EXERCISE OBJECTIVE: Restate word for word only the lines from the one with "Viewport: 1400px width, 858px" through the end of the records; no pictures belong in the copy.

[Stored data]
★ ★ ★

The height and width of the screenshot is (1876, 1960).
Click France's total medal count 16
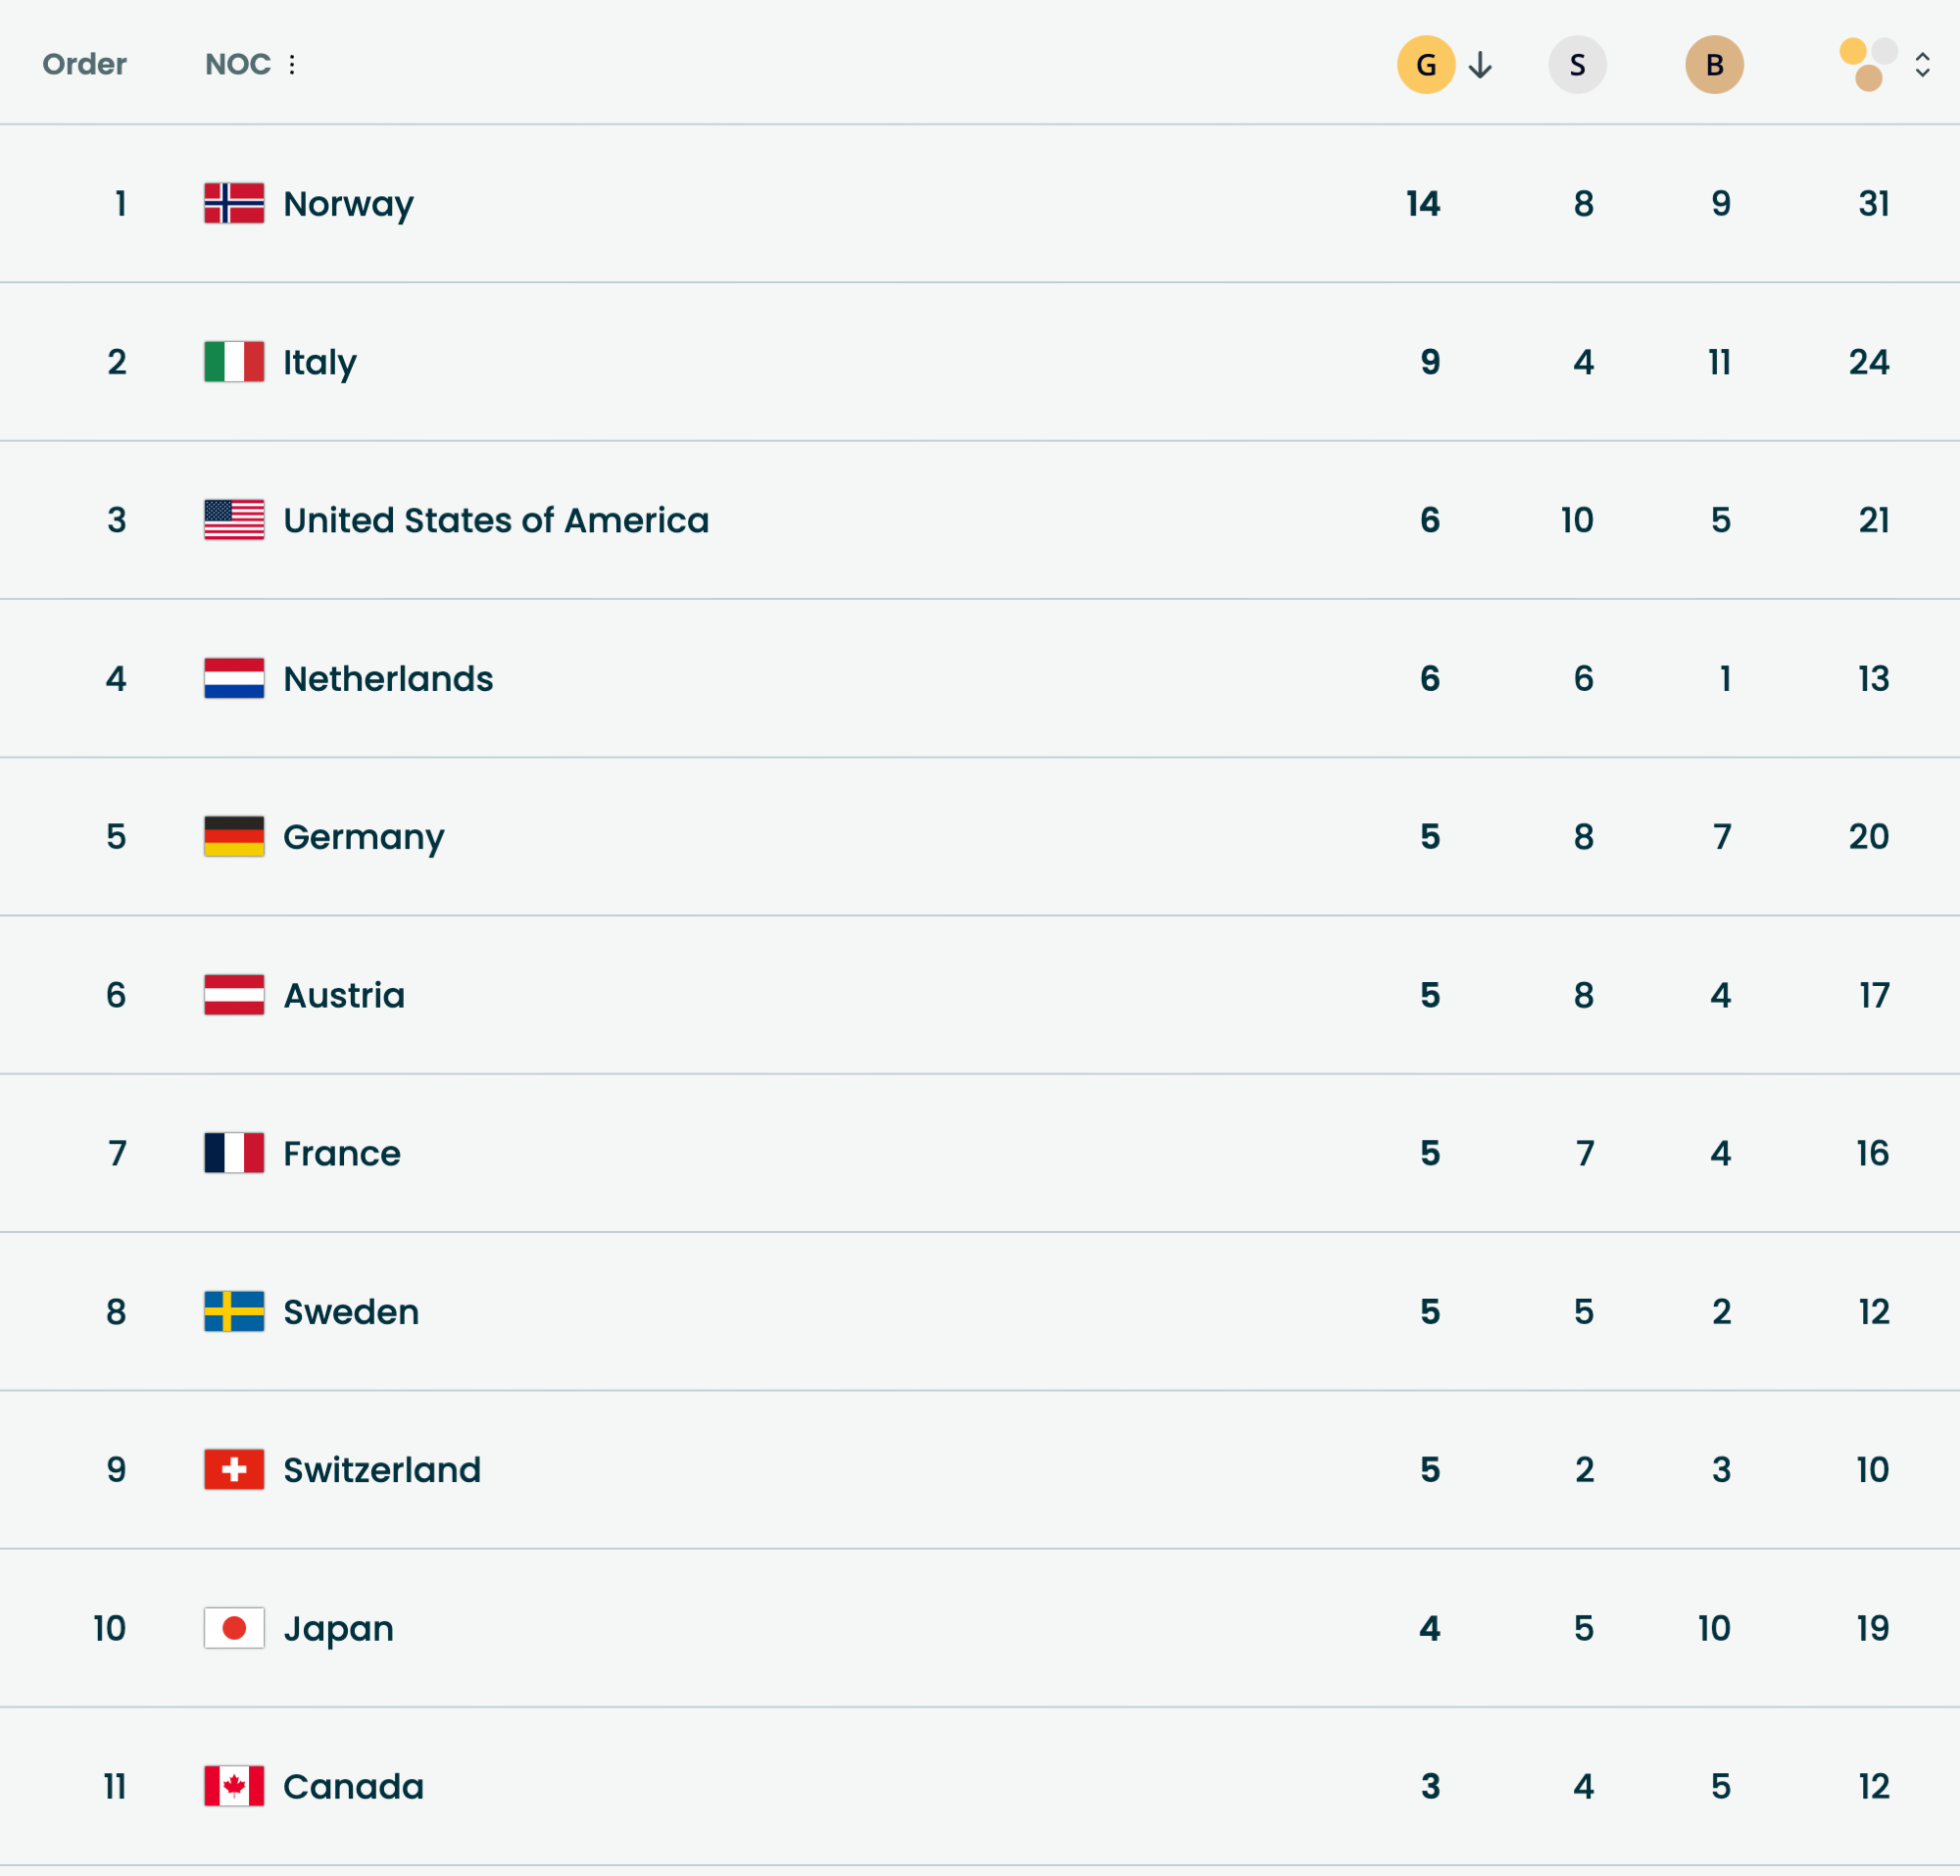coord(1872,1154)
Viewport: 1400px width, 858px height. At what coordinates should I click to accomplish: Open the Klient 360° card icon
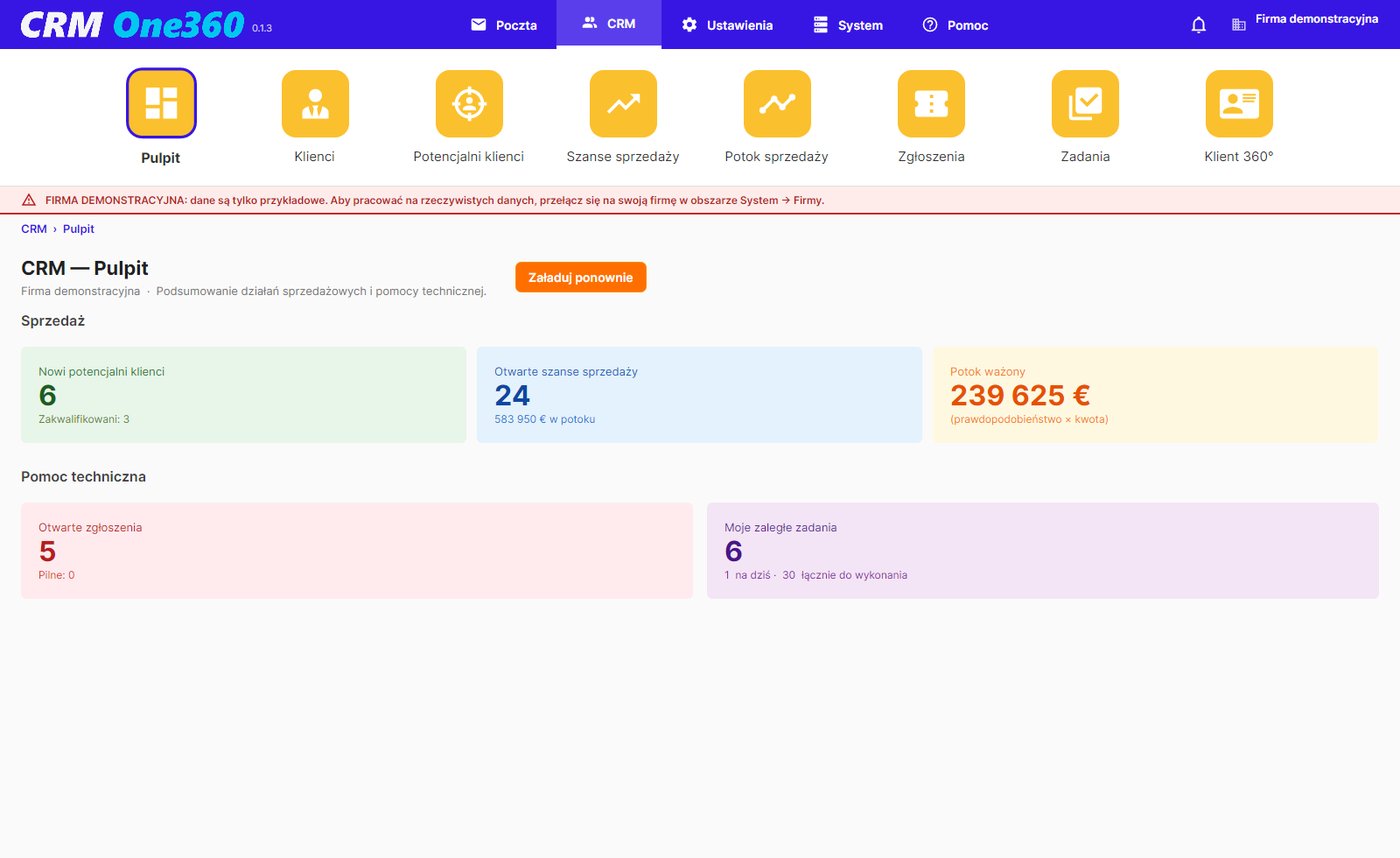click(x=1239, y=104)
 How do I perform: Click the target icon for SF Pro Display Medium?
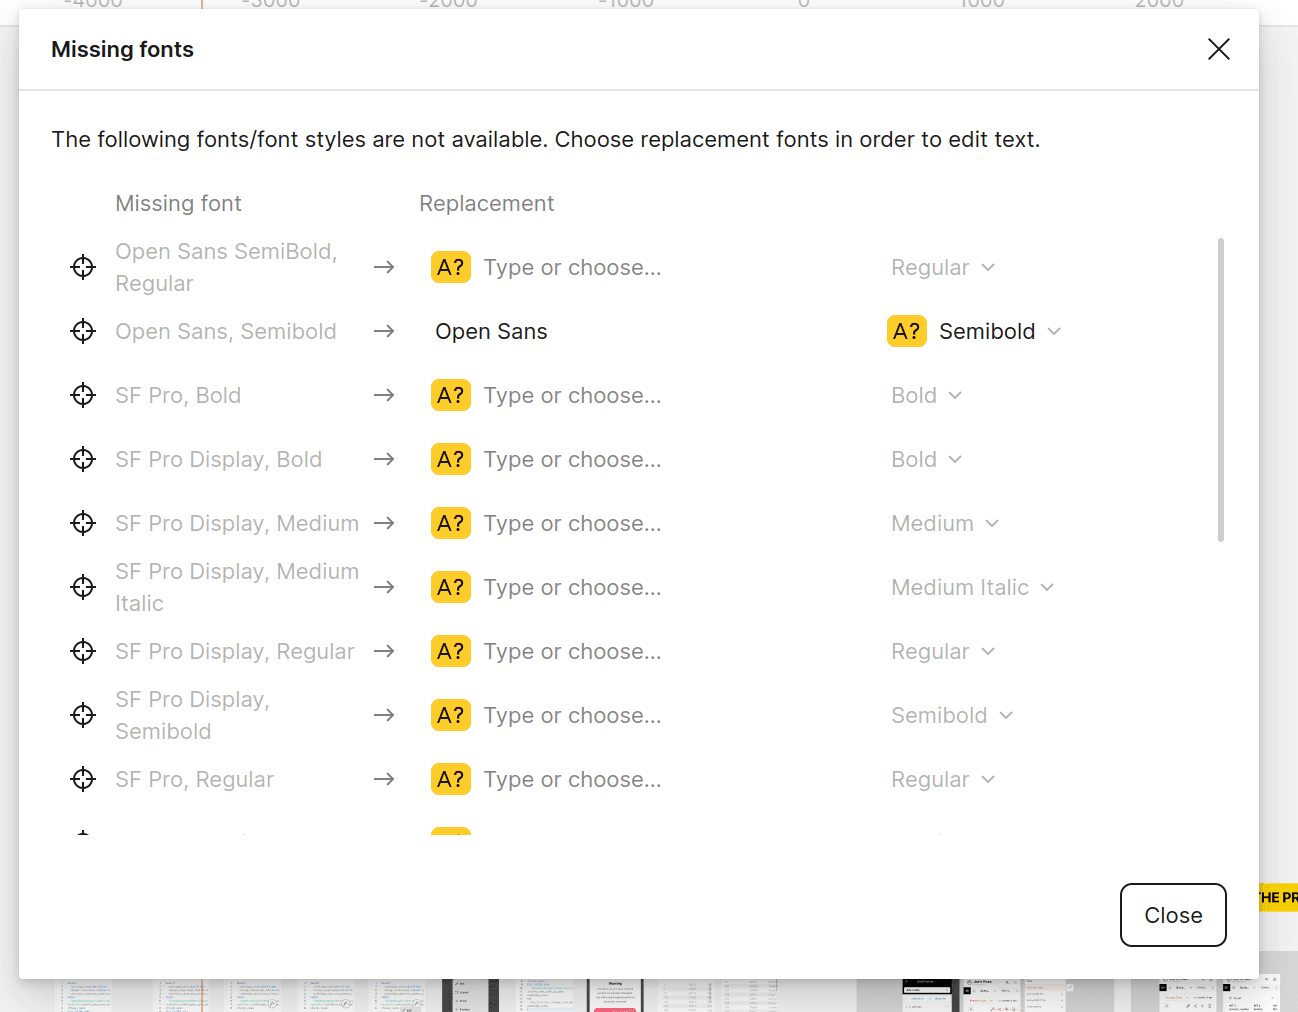pyautogui.click(x=83, y=523)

★ ★ ★

TASK ANSWER:
Viewport: 1400px width, 858px height. At what coordinates should I click to accomplish: Open the Klient 360° card icon
click(x=1239, y=104)
 How do I perform: Click the target icon for SF Pro Display Medium?
pyautogui.click(x=83, y=523)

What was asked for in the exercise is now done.